Alas poor Marx, Engels and Lenin. After being entirely discredited and disproved by the collapse of the Soviet Union and its communist ideology and repudiated by China’s embrace of market capitalism, perhaps they weren’t necessarily wrong. Instead, perhaps they were simply a century too early in their revolutionary aspirations!

Their thesis was empowered by the same forces envisioned by someone rarely associated with this communist trio, Thomas Jefferson in the Declaration of Independence. “When government becomes destructive, it is the right of the people to alter or abolish it and establish a new one.” This is what has happened in Tunisia, Libya and Egypt and is threatening to occur in Syria and Bahrain.

 

Revolutions in some form will break out in predictable as well as unexpected places. Readers will draw their own conclusions about the revolutionary probabilities especially in one of the contenders — the United States and equally interesting parallels with Russia. First, consider Nigeria and Pakistan.

Islamist insurgencies have been percolating in northern Nigeria for at least a decade. Indeed, this column has been wrong in predicting the spread of these insurgencies in the past.

But times are changing. Oil rich, corrupt and mismanaged, all the conditions of destructive governance are in place. Should al-Qaida and other extremist groups move their center of interest from Yemen and the desolate Horn of Africa to Nigeria to exploit this opportunity, then the chances of real revolution become frighteningly high.

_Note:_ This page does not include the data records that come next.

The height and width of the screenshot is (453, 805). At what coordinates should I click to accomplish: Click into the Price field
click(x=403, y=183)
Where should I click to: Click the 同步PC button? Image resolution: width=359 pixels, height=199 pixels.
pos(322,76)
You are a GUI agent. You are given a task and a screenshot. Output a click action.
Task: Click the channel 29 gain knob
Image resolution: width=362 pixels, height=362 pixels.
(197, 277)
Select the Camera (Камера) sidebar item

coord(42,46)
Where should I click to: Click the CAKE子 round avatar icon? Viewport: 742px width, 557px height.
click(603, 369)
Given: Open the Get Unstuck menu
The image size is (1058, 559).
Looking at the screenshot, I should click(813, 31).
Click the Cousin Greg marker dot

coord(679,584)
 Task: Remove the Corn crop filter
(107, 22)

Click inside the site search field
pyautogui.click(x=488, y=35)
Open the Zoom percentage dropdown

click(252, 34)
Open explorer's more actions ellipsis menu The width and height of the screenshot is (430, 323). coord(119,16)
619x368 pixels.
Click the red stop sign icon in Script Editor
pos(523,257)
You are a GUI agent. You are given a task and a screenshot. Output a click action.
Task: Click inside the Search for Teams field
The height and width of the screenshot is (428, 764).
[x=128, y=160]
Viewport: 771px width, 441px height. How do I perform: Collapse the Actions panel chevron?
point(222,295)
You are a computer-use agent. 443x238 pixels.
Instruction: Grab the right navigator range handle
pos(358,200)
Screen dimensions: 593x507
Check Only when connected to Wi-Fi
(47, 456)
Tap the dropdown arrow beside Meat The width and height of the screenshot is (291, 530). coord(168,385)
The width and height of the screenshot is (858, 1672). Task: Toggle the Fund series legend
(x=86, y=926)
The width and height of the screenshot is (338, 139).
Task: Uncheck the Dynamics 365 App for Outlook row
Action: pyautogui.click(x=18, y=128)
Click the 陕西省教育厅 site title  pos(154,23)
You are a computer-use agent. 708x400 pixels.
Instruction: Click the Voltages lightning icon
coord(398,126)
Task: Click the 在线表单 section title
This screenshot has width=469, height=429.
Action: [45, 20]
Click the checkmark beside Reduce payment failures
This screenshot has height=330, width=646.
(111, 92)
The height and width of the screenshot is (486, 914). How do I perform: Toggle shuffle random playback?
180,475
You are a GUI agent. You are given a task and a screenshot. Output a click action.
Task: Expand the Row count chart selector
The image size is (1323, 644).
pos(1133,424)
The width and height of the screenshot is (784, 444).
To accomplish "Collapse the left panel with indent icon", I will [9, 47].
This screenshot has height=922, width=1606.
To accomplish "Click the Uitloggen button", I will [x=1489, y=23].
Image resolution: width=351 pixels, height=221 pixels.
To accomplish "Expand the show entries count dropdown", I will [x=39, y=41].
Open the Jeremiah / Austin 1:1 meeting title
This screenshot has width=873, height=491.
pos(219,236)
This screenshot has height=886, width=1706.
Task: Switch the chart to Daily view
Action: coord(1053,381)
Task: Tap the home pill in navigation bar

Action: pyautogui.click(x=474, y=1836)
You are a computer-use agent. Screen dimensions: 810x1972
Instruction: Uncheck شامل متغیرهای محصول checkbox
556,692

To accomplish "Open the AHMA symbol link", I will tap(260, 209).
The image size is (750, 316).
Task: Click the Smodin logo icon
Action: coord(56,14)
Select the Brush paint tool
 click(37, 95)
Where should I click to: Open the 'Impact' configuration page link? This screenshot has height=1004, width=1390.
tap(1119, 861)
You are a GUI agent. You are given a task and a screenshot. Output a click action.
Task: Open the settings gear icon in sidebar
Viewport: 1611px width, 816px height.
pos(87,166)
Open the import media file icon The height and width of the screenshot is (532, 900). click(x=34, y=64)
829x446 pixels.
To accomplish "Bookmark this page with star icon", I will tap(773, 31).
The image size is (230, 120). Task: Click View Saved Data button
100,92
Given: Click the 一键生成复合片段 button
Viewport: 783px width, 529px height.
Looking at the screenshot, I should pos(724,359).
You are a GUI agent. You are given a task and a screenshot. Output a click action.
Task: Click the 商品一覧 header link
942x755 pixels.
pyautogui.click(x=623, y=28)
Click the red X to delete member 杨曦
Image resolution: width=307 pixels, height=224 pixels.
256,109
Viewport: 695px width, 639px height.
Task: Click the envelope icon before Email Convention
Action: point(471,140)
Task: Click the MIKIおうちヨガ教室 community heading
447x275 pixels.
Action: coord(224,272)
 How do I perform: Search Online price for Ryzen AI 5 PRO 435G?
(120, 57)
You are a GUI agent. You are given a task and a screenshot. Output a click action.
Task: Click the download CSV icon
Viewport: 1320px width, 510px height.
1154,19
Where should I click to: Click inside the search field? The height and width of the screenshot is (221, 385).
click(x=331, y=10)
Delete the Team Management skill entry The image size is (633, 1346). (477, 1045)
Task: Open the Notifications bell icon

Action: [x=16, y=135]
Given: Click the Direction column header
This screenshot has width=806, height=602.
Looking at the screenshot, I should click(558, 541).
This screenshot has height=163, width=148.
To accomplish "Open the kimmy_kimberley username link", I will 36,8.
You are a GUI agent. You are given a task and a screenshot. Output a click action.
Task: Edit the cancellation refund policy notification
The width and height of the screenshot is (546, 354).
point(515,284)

Since its creation 65 years ago, Pakistan has been ruled by 3 1/2 families in what is a modern version of a feudal state. The army, the Bhutto-Zardaris and the Sharifs are the three families and the Chaudrys the half. The chief judge, by the way, is a Chaudry and is actively engaged in hounding President Asif Zardari from office.

Pakistan is trapped in growing insurgencies exacerbated by decades of war in Afghanistan and a continuing downward economic spiral intensified by two years of catastrophic floods whose damage won’t be repaired soon.

It is also in a love-hate relationship with the United States with the emphasis on the latter. Eighty-five percent of Pakistanis strongly dislike America and its policies.

The ticking time bomb is some 70 million-80 million youth, 20 and under, with no jobs, no prospects and largely Madrassa-derived educations. The trends therefore are toward radicalization. But Pakistanis in general have shared a penchant for passivity despite politics that have been life and death, assassinations a tragic way of life and extremist Islamist suicide bombers the latest threat.

With indirect senate elections in March for about one-third of its membership and for the whole National Assembly later this year, the ruling Pakistan People’s Party stands a good chance of retaining its control of government. The wild card is former cricket star Imran Khan, a rising force though probably who won’t prevail at this stage. PPP will have the opportunity to rectify many of the ills debilitating Pakistan. Should Nawaz Sharif and his Muslim Party win, the jury will be out over its competence given two disastrous earlier terms as prime minister. The point is that whoever wins, if conditions in Pakistan aren’t reversed, Pakistan’s future stability is far from assured.

The main events are what happen in Russia and the United States. In Russia, as in America, the disparities between rich and poor have foreclosed opportunity for the middle class. The spoils of power have been distributed leaving the cupboard bare. Discontent waxes. While protests in Moscow have been relatively tiny in contrast to Cairo’s Tahrir Square, these are very significant symbolically.

Russia Prime Minister Vladimir Putin is almost certain to become president a third time in March. That election will be far messier than Putin wants. If Putin and his team ignore the growing resentment of his public and middle class, Marx and Lenin will be smiling from their graves. Revolution isn’t imminent. Should it come, it won’t be as it was in 1907 or 1917. That doesn’t mean destructive government won’t have impact in forcing change.

Any chance of revolution in the United States will be dismissed as nonsense. That doesn’t mean even the prospect of major change is unthinkable.

The Tea Party, Occupy Wall Street and the Wisconsin recall vote for its governor are early and unmistakable warnings and symptoms of public fury over its government and its inability to govern. Public contempt for Congress has reached unprecedented levels. And the unhappy and ignored reality is that U.S. standards of living and expectations for the future will and must decline, possibly dramatically propelled by broken government and a financial and economic crisis that remains unresolved and possibly unresolveable under current circumstance.

What lies ahead for America isn’t 1775, 1789 or the Paris Commune. Violence won’t be the mechanism for change. However, as long as government remains broken and destructive, political change is inevitable. Marx, Engels and Lenin wouldn’t approve. Jefferson would.

Harlan Ullman is senior advisor at the Atlantic Council, and chairman of the Killowen Group that advises leaders of government and business. This article was syndicated by UPI.